MİTAP’IN BIRAKTIĞI MİRASIN İZİNDE

“100. Yılında Cumhuriyet” başlıklı panelde ise Prof. Dr. Selçuk Candansayar ve Doç Dr. Güven Gürkan Öztan konuştu.

Mitap ve yoldaşlarının izinde, cumhuriyetin başlangıçta başaramadıkları kamucu ve devrimci bir anlayışı yerine getirme iradesi gösterilmelidir diyen Öztan,"12 Eylül 2010 referandumundan bu yana daha hızlı biçimde gerçekleşen ve Haziran Direnişlerinin yanı sıra 7 Haziran 2015 seçimlerinden bu yana geçen dönem de Cumhuriyetin kazanım ve birikimlerine açık bir saldırı olduğu açıktır”
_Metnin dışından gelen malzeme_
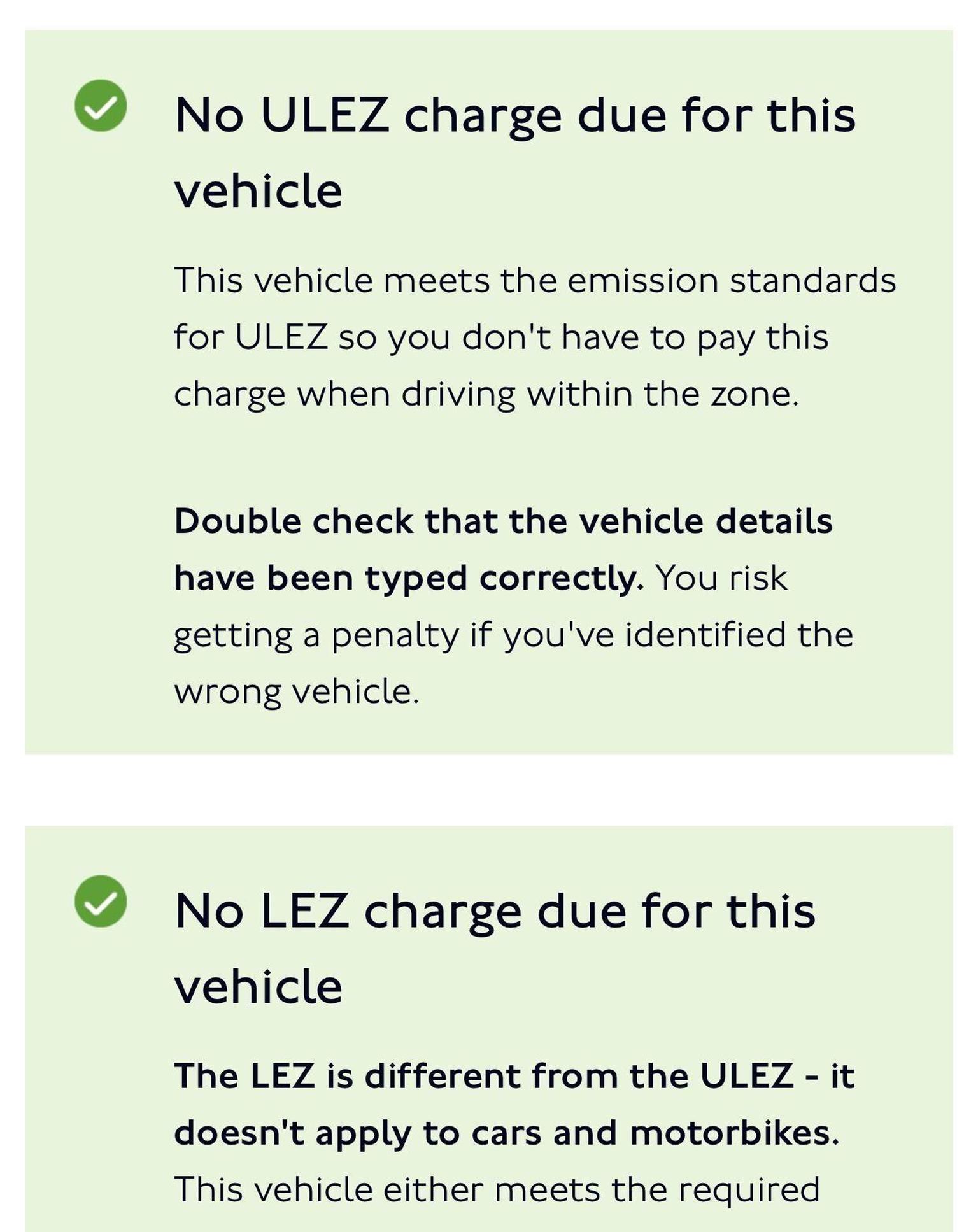Viewport: 978px width, 1232px height.
Task: Click the word "vehicle" under the LEZ heading
Action: tap(259, 987)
Candansayar ise şu ifadeleri kullandı: “Bizler sosyalistiz. Nasıl yaşıyorsak, düşüncelerimiz öyle şekilleniyor. Hala bizden korkuyorlar, çünkü devrimciler öldürülüyor. Dikkat edin sosyalist ve devrimcilikten istifa eden insanlar rezil bir siyaset yaşıyorlar. Devrimcilik devrimciliğe sahip çıkmaktır. 12 Mart ve 12 Eylül koşulları bundan çok daha kötü bir durumdaydı. 12 Eylül’den önce genç yaşta kelle koltukta devrimcilik yaparlardı, onların çocukları Gezi’ye giderken emin olamadı. Bizi kırdılar ve bize kıydılar. Ama bu kıyımdan sağ kalanlar özgüvenlerini yitirdiler gibi geliyorlar bana. Umut bize zor zamanda lazım. Devrimci Yol bana bir şey öğrettiyse o da konuşmak yerine eyleme geçmek.”